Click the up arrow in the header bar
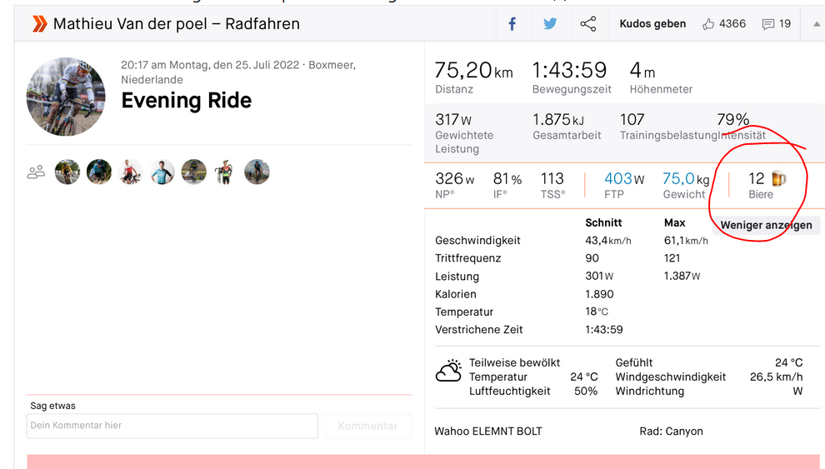This screenshot has width=825, height=469. [x=817, y=24]
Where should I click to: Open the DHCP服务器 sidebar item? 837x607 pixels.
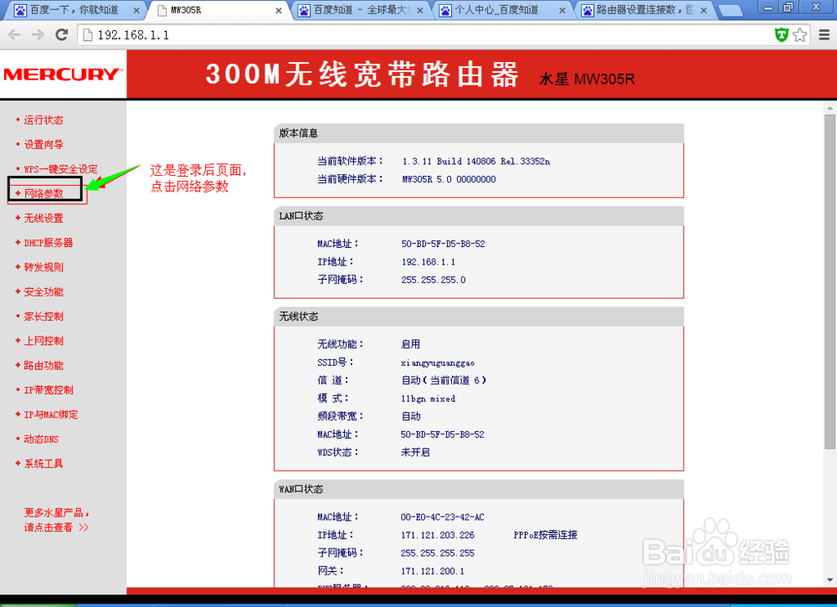[49, 242]
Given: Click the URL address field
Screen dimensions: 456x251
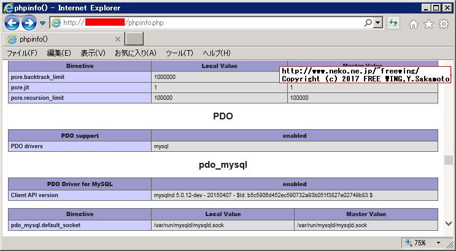Looking at the screenshot, I should [245, 23].
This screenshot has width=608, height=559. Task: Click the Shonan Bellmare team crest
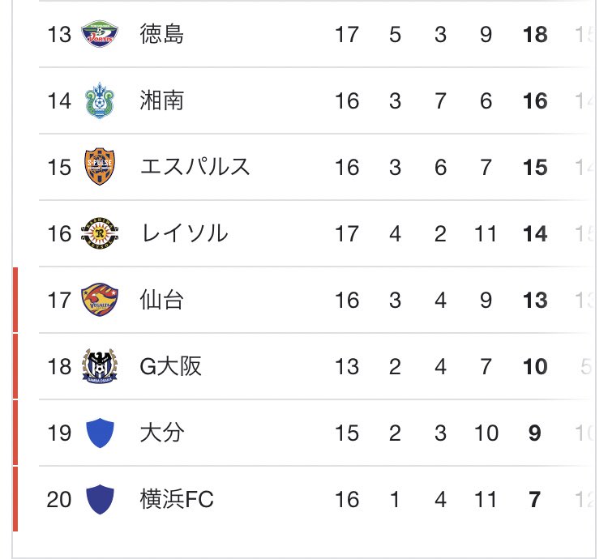coord(100,101)
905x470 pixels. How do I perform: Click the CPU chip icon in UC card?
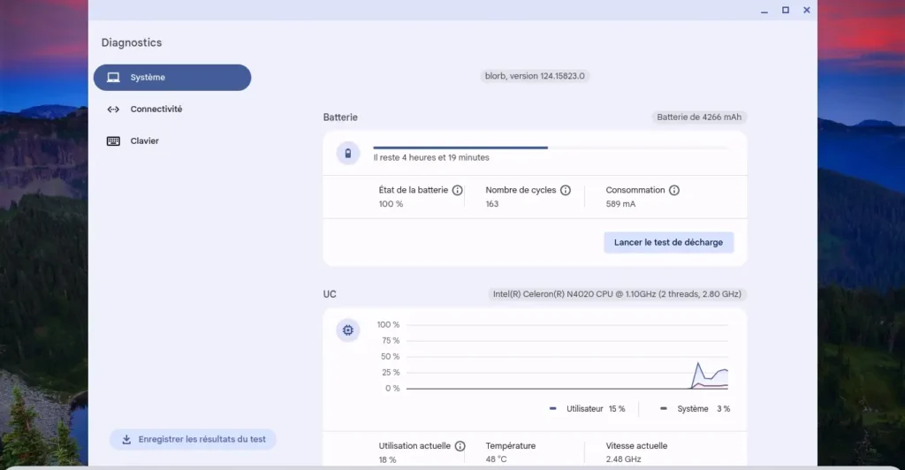click(x=348, y=330)
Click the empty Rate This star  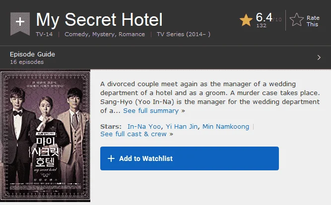coord(297,20)
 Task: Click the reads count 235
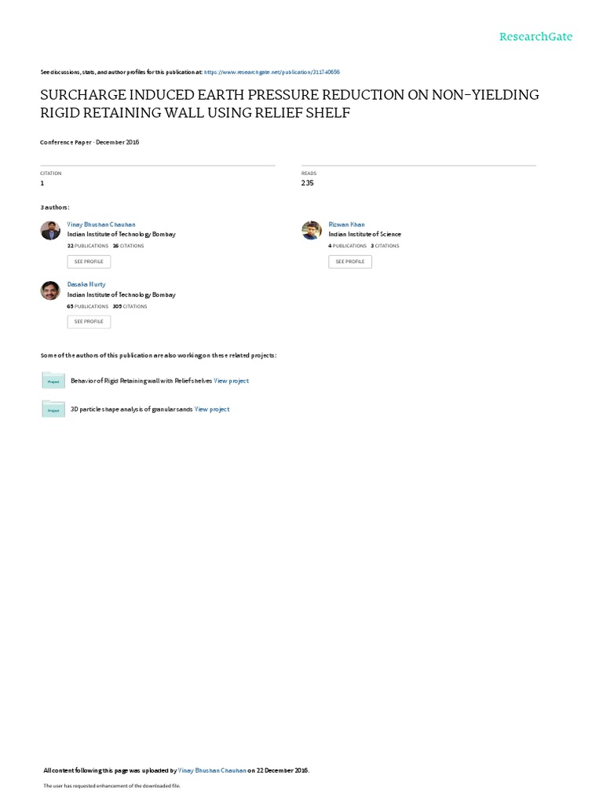pos(307,183)
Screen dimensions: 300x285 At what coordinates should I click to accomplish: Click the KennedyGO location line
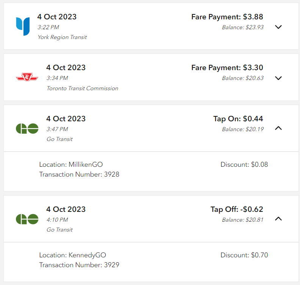click(x=72, y=255)
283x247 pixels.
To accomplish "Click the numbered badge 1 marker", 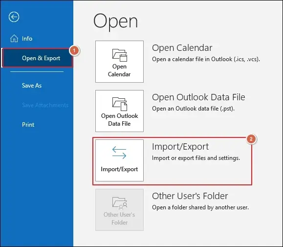I will (x=74, y=50).
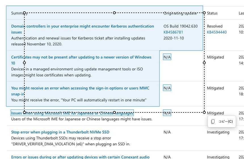Open the Kerberos authentication issues link

[x=82, y=26]
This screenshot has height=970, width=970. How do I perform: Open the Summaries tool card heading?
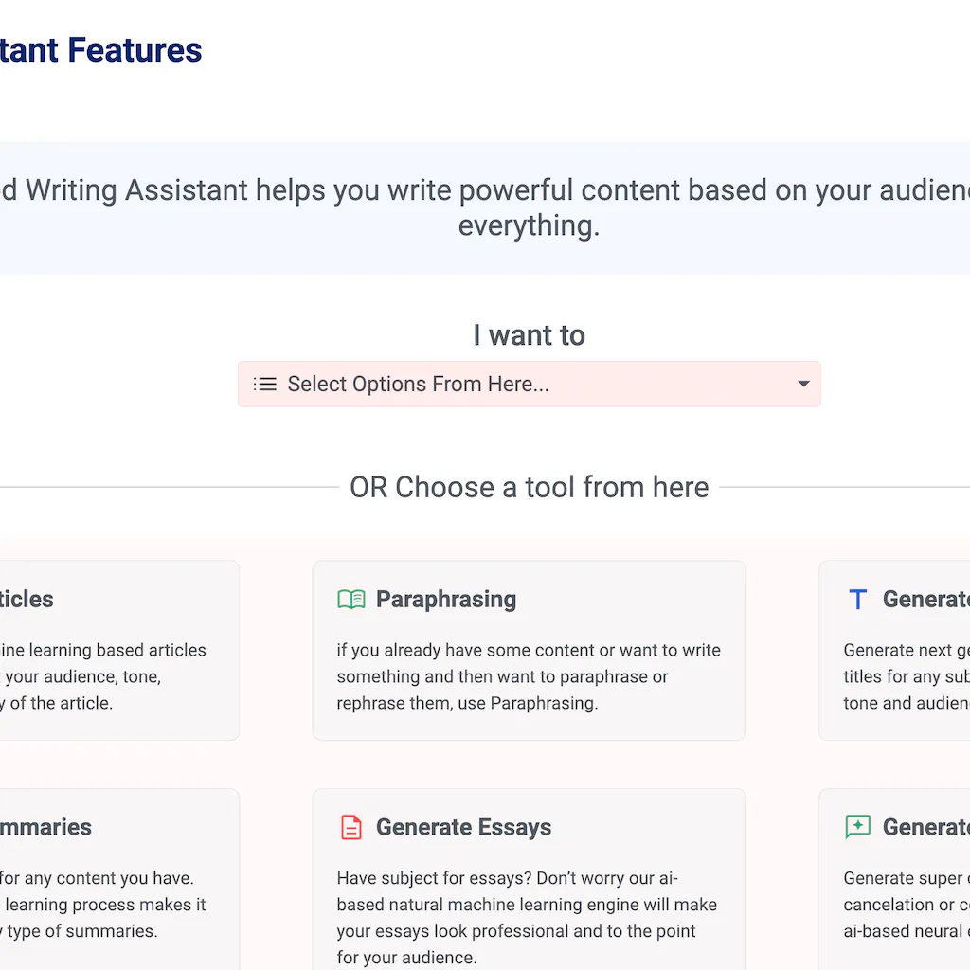pos(45,827)
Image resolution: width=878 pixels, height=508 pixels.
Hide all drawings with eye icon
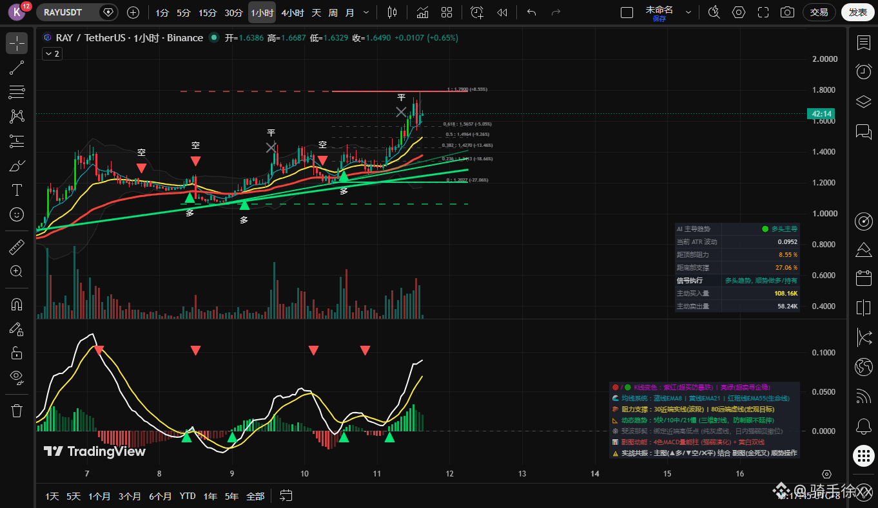pos(17,377)
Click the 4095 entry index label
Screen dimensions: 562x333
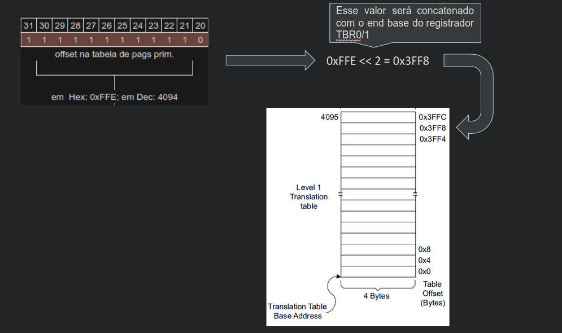pos(329,117)
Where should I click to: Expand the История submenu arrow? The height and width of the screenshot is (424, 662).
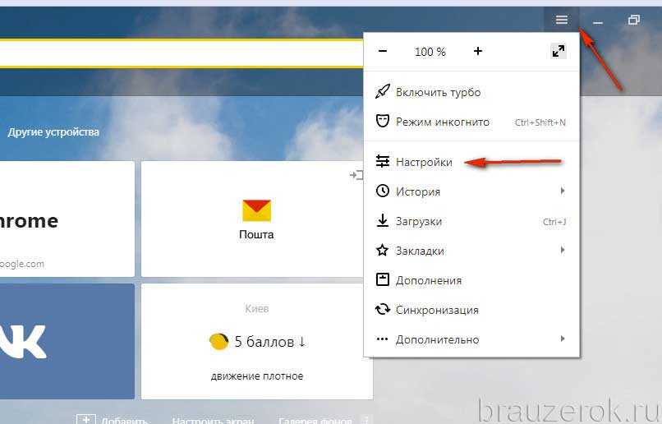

» ACTIVITY
After locating the line containing "Screen dimensions: 562x333" in the entries above, repeat only it and each later line through the end, exactly, without any pictures.

» ANSWER TO THIS TASK
Screen dimensions: 562x333
pos(329,117)
Where should I click to: Expand the История submenu arrow? The height and width of the screenshot is (424, 662).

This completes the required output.